"I won't meet you, I tell you!" She could hear his voice rising excitedly in pitch, she could feel the intensity of the struggle across unknown miles of lifeless copper wire.
"Nick," she said, "I'm going to be there, and you're going to meet me."
There was silence at the other end.
"Nick!" she cried anxiously. "Do you hear me? I'll be there. Will you?"
His voice sounded again, now flat and toneless.
"Yes," he said. "I'll be there."
The receiver clicked at the far end of the wire; there was only a futile buzzing in Pat's ears. She replaced the instrument and sat staring dubiously at it.
Had that been Nick, really her Nick, or—? Suppose she went to that meeting and found—the other? Was she willing to face another evening of indignities and terrors like those still fresh in her memory?

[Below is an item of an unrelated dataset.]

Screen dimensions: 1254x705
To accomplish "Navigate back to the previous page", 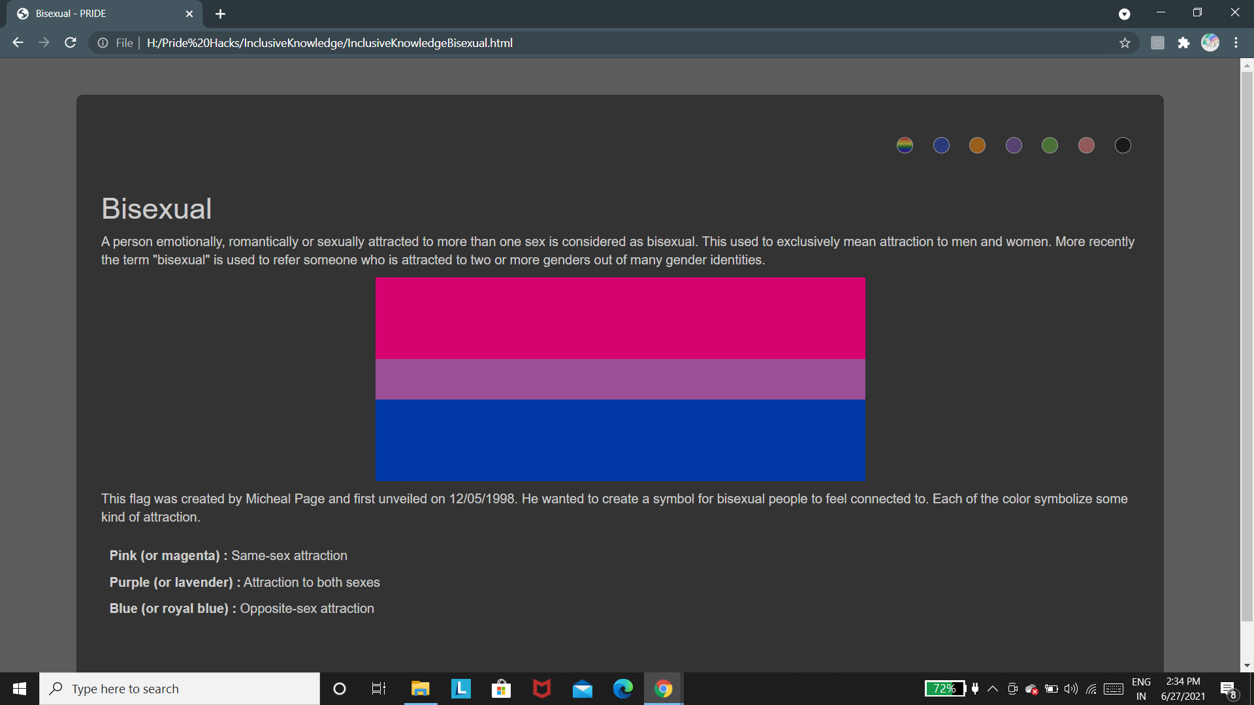I will pos(17,42).
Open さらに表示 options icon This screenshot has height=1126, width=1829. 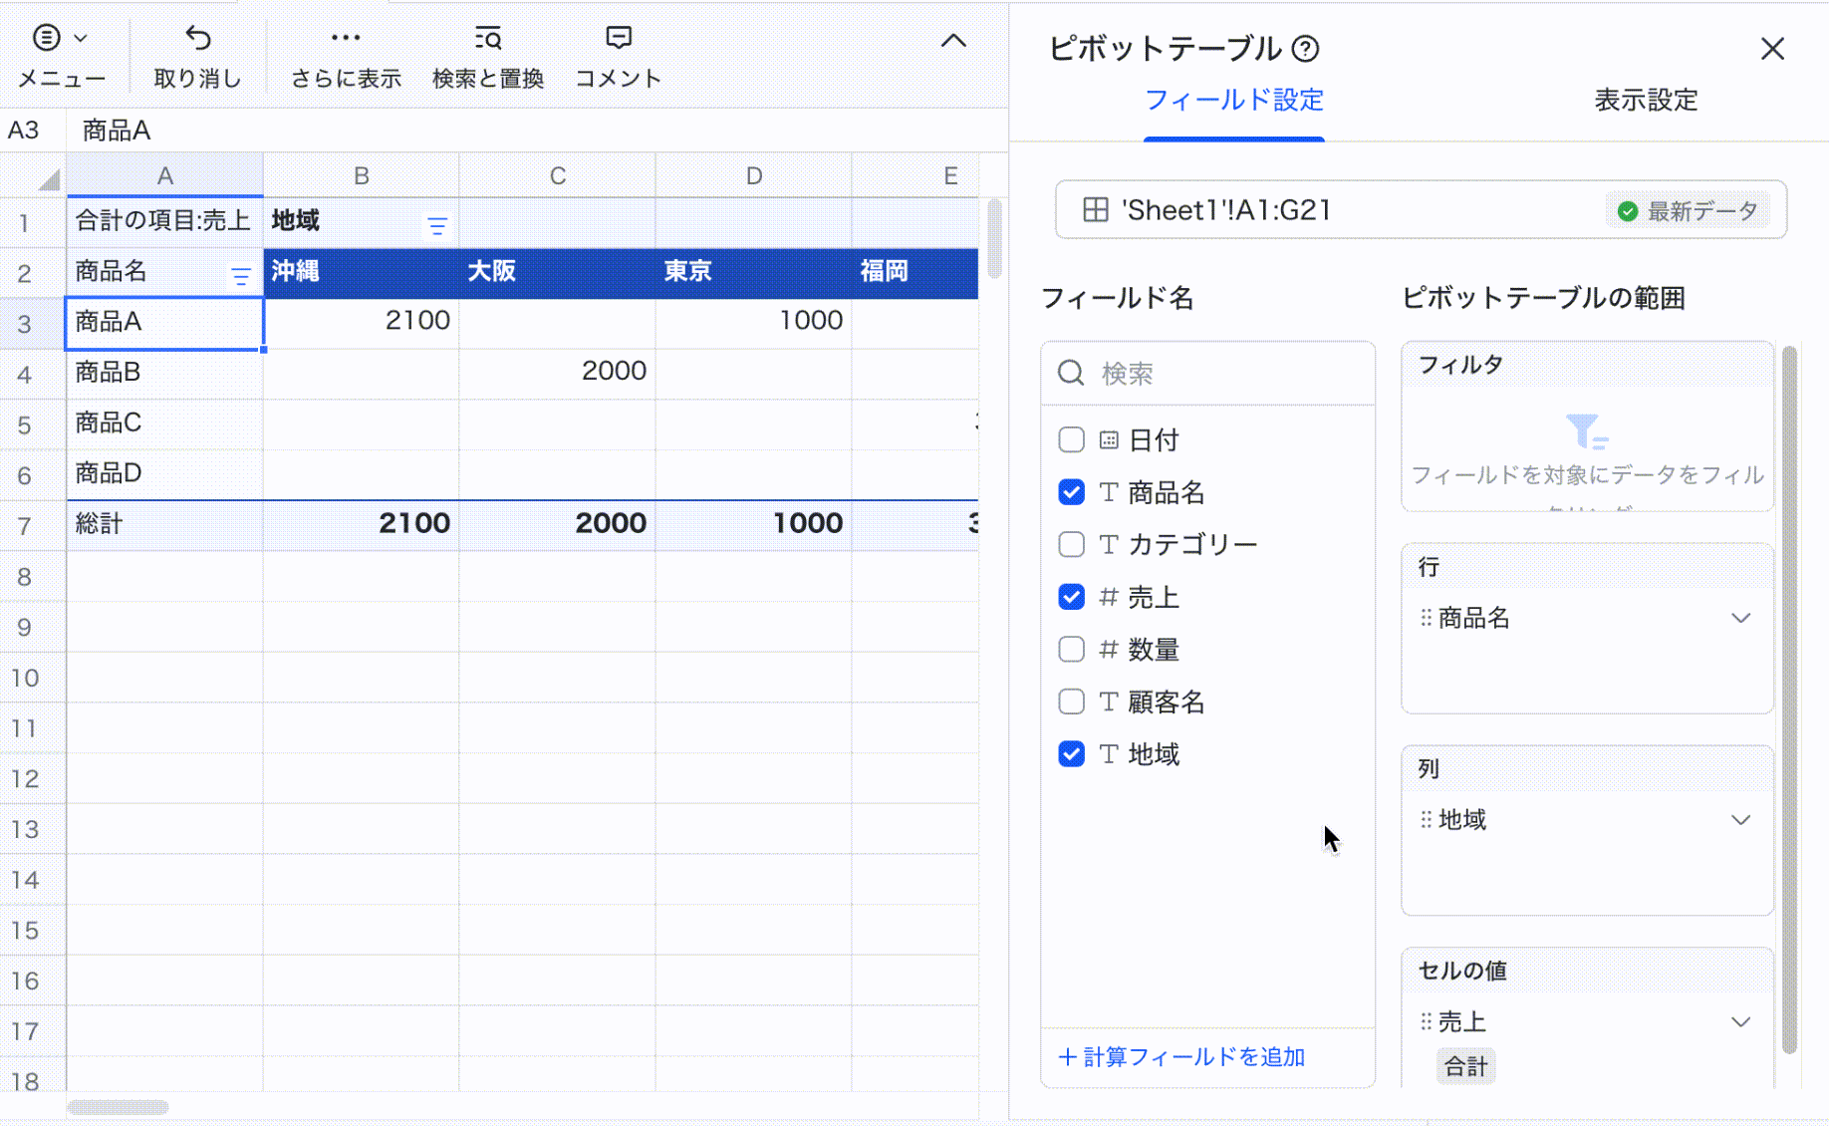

Still, she argued, what harm could come to her on that bench, exposed as it was to the gaze of thousands who wandered through the park on summer evenings? Suppose it were the other who met her; there was no way to force her into a situation such as that of Saturday night. Nick himself had chosen that very spot for their other meeting, and for that very reason.
"There's no risk in it," she told herself, "Nothing can possibly happen. I'll simply go there and bring Nick back to Dr. Carl's, along a lighted, busy street, the whole two blocks. What's there to be afraid of?"